### TEXT
═══

Nothing
#'Extract and visualize the eigenvalues/variances of dimensions
#'
#'@description Eigenvalues correspond to the amount of the variation explained
#' by each principal component (PC).
#'
#' \itemize{ \item get_eig(): Extract the eigenvalues/variances of the
#' principal dimensions \item fviz_eig(): Plot the eigenvalues/variances
#' against the number of dimensions \item get_eigenvalue(): an alias of
#' get_eig() \item fviz_screeplot(): an alias of fviz_eig() }
#'
#' These functions support the results of Principal Component Analysis (PCA),
#' Correspondence Analysis (CA), Multiple Correspondence Analysis (MCA), Factor Analysis of Mixed Data (FAMD),
#' Multiple Factor Analysis (MFA) and Hierarchical Multiple Factor Analysis
#' (HMFA) functions.
#'
#'
#'@param X an object of class PCA, CA, MCA, FAMD, MFA and HMFA [FactoMineR]; prcomp
#' and princomp [stats]; dudi, pca, coa and acm [ade4]; ca and mjca [ca
#' package].
#'@param choice a text specifying the data to be plotted. Allowed values are
#' "variance" or "eigenvalue".
#'@param geom a text specifying the geometry to be used for the graph. Allowed
#' values are "bar" for barplot, "line" for lineplot or c("bar", "line") to use
#' both types.
#'@param barfill fill color for bar plot.
#'@param barcolor outline color for bar plot.
#'@param linecolor color for line plot (when geom contains "line").
#'@param ncp a numeric value specifying the number of dimensions to be shown.
#'@param addlabels logical value. If TRUE, labels are added at the top of bars
#' or points showing the information retained by each dimension.

═══

### MATERIAL PROVIDED
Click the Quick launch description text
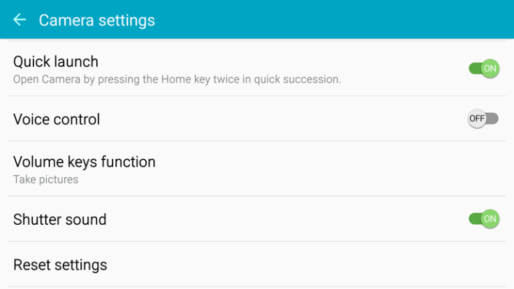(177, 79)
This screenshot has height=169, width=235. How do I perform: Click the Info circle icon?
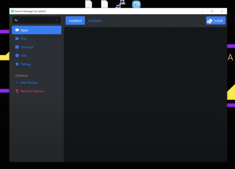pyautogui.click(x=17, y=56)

═══

### SHORT TASK
Retype the eigenvalue documentation between "#'@param geom a" and "#' both types.", inclusive. Rely only on the eigenvalue documentation for this.

### TASK OUTPUT
#'@param geom a text specifying the geometry to be used for the graph. Allowed
#' values are "bar" for barplot, "line" for lineplot or c("bar", "line") to use
#' both types.